James E. Roberts Sr. was known as “Big Jimmy” to students across campus. He was the nightwatchman at two dorms, East Campus and Senior House. Big Jimmy was a legendary figure, someone I only met briefly but who many of my friends counted as a confidant and friend. I asked my very good friend Jen Frank if she could share some of her Big Jimmy memories.
Two stories come to mind to exemplify what Big Jimmy meant to me.
The first was freshman year. I had a crush on a sophomore on my hall, and Jimmy was always joking that Michael and I should get together. One day he overheard us discussing how we both loved a good Reuben sandwich. A few days later, Jimmy brought me a bag of the nicest corned beef I think I have ever had and told me to go make sandwiches for myself and Michael.
The second was senior year – again with the crush. Only this time, it was my 21st birthday and I was just getting back from a night out with the guy I liked. I willed myself up a bit and tried to kiss him, and he said he didn’t think of me that way. We are still friends to this day, but that night I ran upstairs ready to cry. No one was awake, but as I was getting ready for bed I heard the sound I will forever associate with Jimmy – aluminum cans in a plastic bag, clanking away. I cried on Jimmy’s shoulder that night.

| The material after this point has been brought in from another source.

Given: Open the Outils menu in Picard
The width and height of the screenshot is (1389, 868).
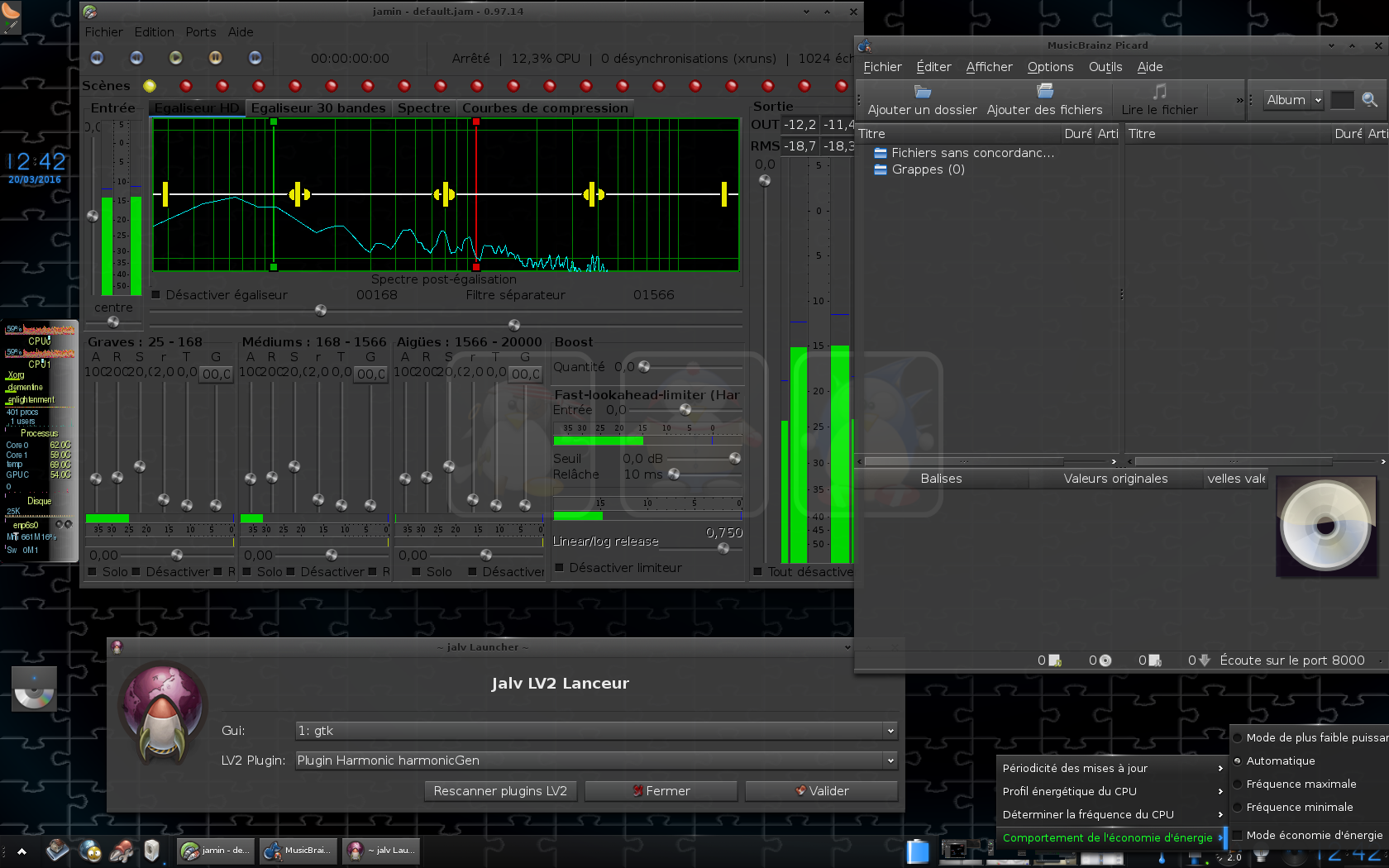Looking at the screenshot, I should (x=1105, y=67).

Jen with Big Jimmy, from In Memory of Big Jimmy.
Some years ago, Big Jimmy was awarded MIT’s prestigious James N. Murphy award, “for MIT employees whose contributions to the Institute community have endeared them to students.” His Murphy Award citation read:
Big Jimmy serves as protector, physician, counselor and parent to MIT students in their hours of greatest need. He has saved lives directly through his cool and courageous actions and he may have saved lives indirectly through his kind words and deeds.

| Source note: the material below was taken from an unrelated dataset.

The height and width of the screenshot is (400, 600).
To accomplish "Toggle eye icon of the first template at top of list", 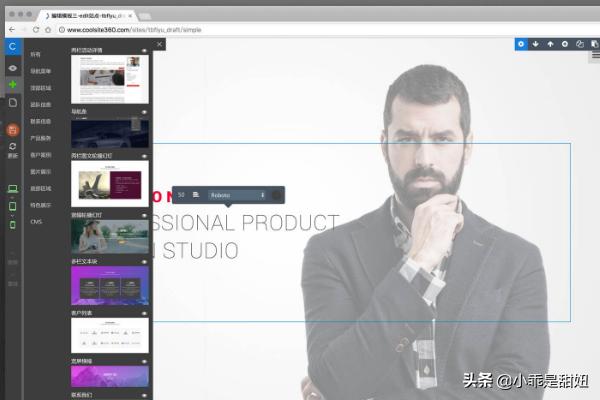I will tap(144, 49).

Big Jimmy passed away a week ago today.
My friend Satwik gave me the sad news this week that Howard Brown (another winner of the James N. Murphy Award), the custodian for the MIT Student Center for many years, passed away recently. Howard befriended many students during his late-night rounds, especially on the 4th floor of the Student Center, home to student activity offices including The Tech (the student newspaper), Technique (the yearbook), the Undergraduate Association (student government), and the Science Fiction Society. The Tech wrote about the retirement party students threw in his honor.
On June 7 The Tech held a retirement party for Howard. Howard was there on time. There were goodies on the table, and a cluster of admiring faces had gathered around.

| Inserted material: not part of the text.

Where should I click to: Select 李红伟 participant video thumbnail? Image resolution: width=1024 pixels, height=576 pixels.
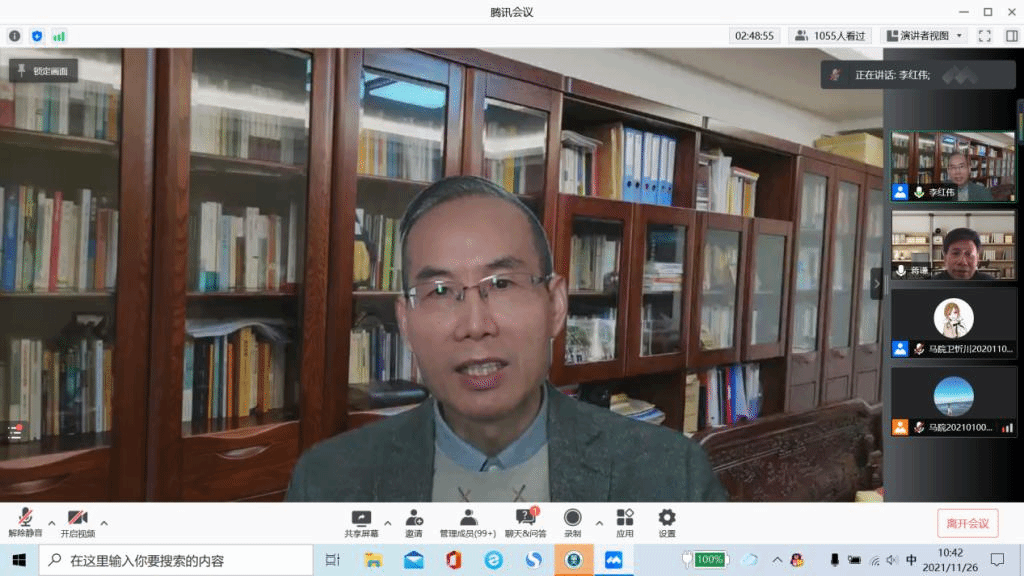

After a few moments of silence, Howard told us about his time at MIT, how he worked at Lobdell [Food Court], then Baker House, then the Student Center. He reminisced on the generations of students he’d befriended. And then there was a pause once more. “And when I die, I want my ashes to be scattered on the oval outside. That’s what I want to be looking at: the Student Center.”
Another silence, then it was time to give Howard his gift — the lovingly-prepared plaque and a pile of CDs, to provide more music for his retirement. “Oh Man! Holy Toledo,” said an amazed Howard. “You know what my roommate told me. You’d better stay at home because they’re going to make you cry. And you know what –he was right! Excuse me. I’ll be back. I’ve got to go out in the hallway and cry.”
Howard Brown with his James N. Murphy Award, from Donna Coveney, MIT News Office.
It’s not just about Nobel Laureates and Rhodes Scholars here. Many people at MIT have touched my life, and I hope in some small way I might have touched theirs.